(SOURCE RECORDS)

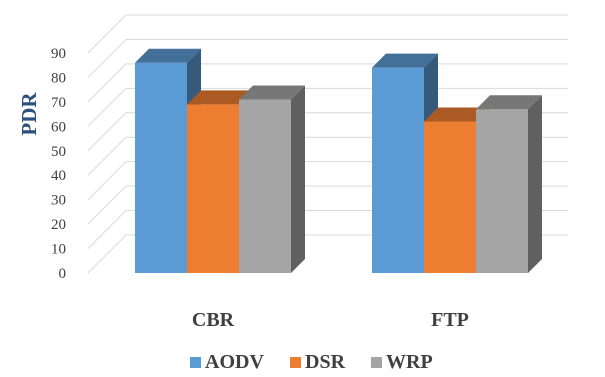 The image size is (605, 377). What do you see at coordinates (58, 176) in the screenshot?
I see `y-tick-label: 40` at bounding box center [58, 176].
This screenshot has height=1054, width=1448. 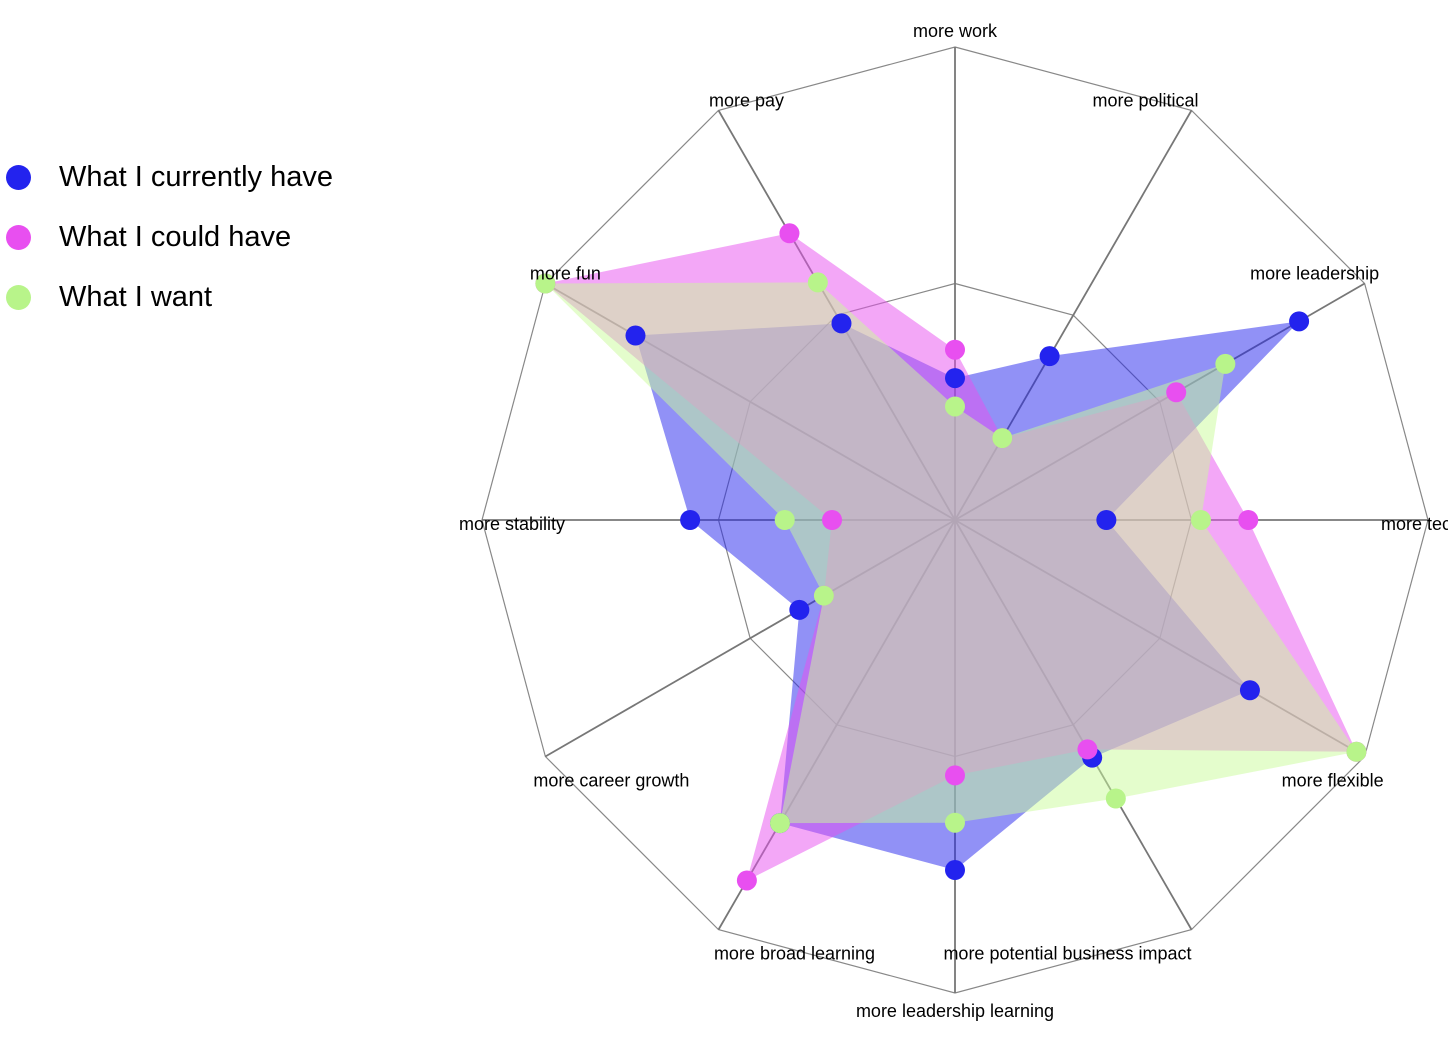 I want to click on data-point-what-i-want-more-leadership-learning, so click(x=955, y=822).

(End SOURCE RECORDS)
(SOURCE RECORDS)

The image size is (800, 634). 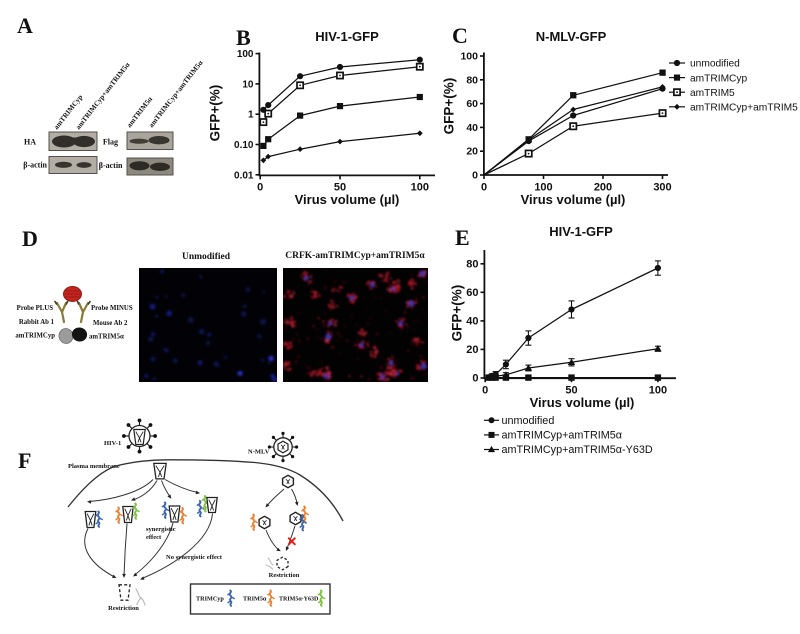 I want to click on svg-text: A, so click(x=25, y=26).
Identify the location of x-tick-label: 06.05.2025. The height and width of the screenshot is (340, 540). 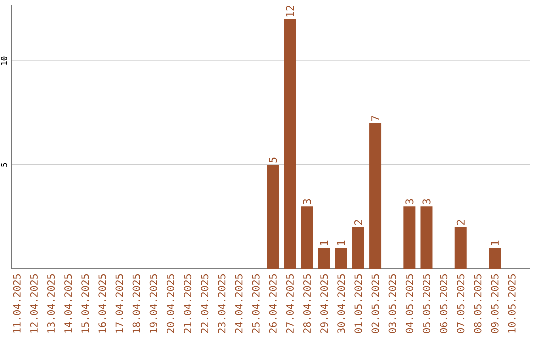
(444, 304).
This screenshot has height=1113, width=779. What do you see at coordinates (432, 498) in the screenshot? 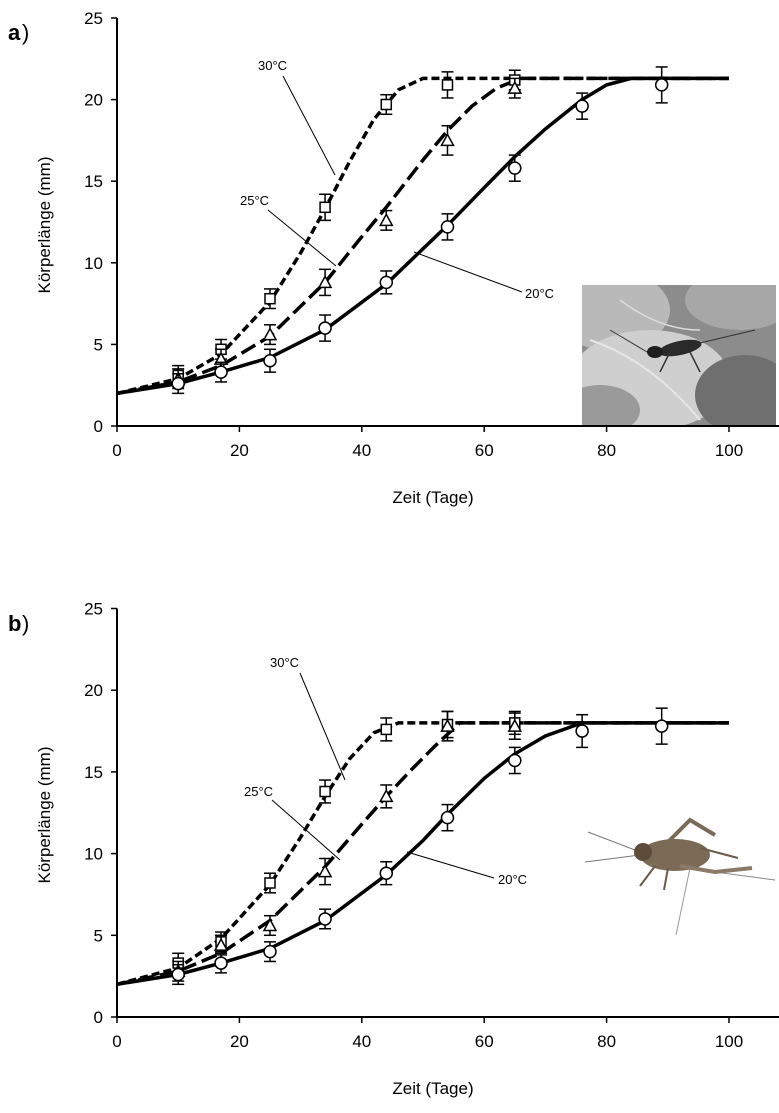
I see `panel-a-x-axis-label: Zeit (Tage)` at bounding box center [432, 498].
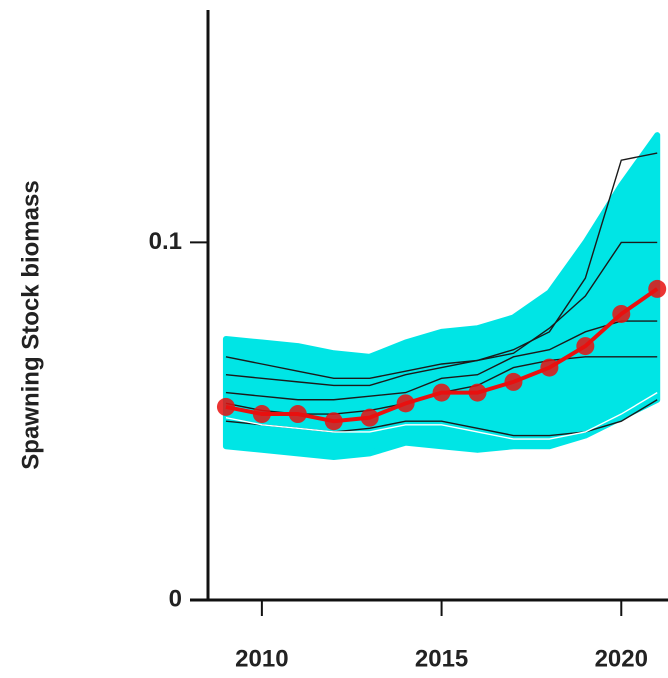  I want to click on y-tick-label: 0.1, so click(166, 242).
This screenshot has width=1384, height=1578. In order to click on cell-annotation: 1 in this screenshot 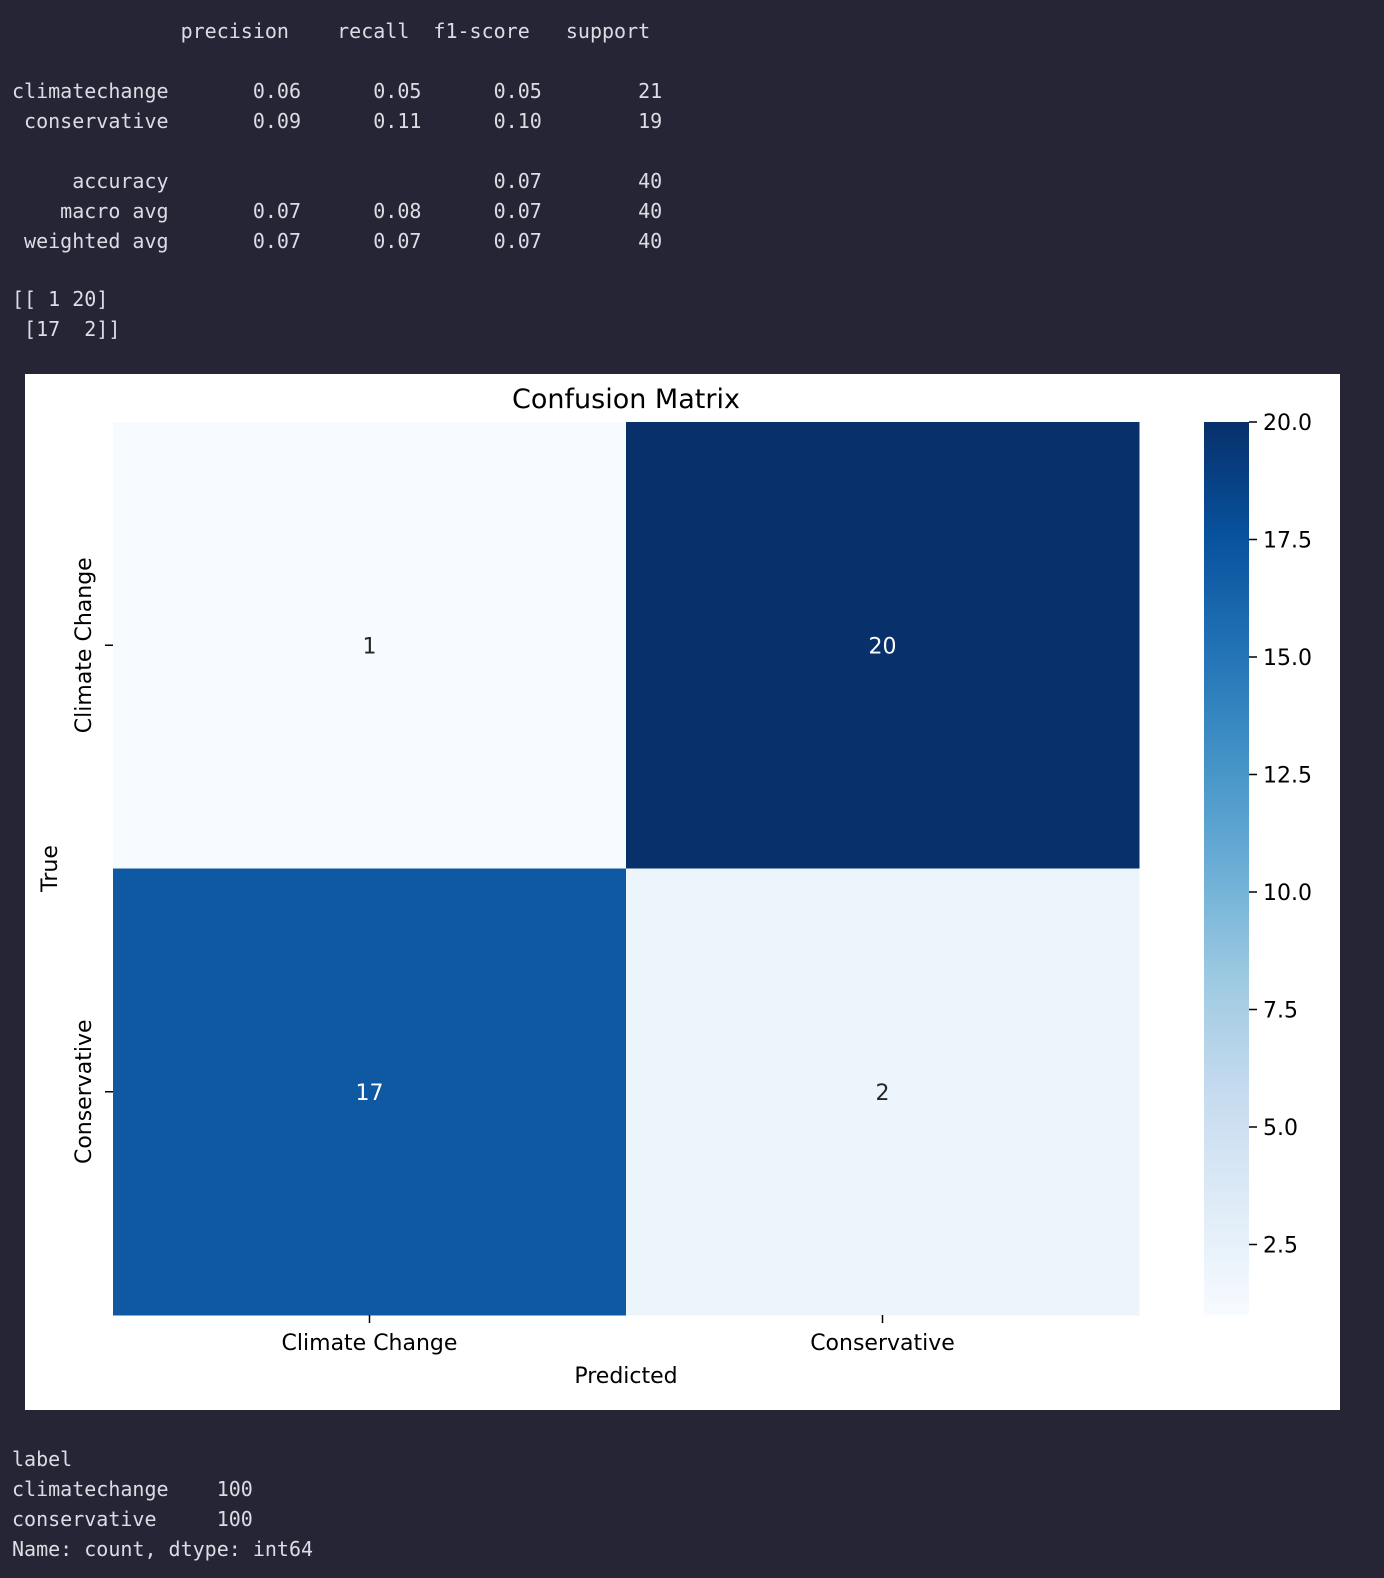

(End SOURCE RECORDS)
(SOURCE RECORDS)

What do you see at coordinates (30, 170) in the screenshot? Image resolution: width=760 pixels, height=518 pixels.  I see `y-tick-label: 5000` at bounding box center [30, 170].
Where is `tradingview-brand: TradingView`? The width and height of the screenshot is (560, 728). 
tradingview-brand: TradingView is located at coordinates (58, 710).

(End SOURCE RECORDS)

> WHAT TO PRODUCE
Put everything from the line containing "is (560, 728)." down to the line containing "tradingview-brand: TradingView is" above into a two-column CSV with the headers input and output. Place each line's text under input and the line answering it under output, and wrap every field in quotes with any line breaks replaced by spaces.

> RESPONSE TO THIS EXERCISE
input,output
"Where is `tradingview-brand: TradingView`? The width and height of the screenshot is (560, 728).","tradingview-brand: TradingView is located at coordinates (58, 710)."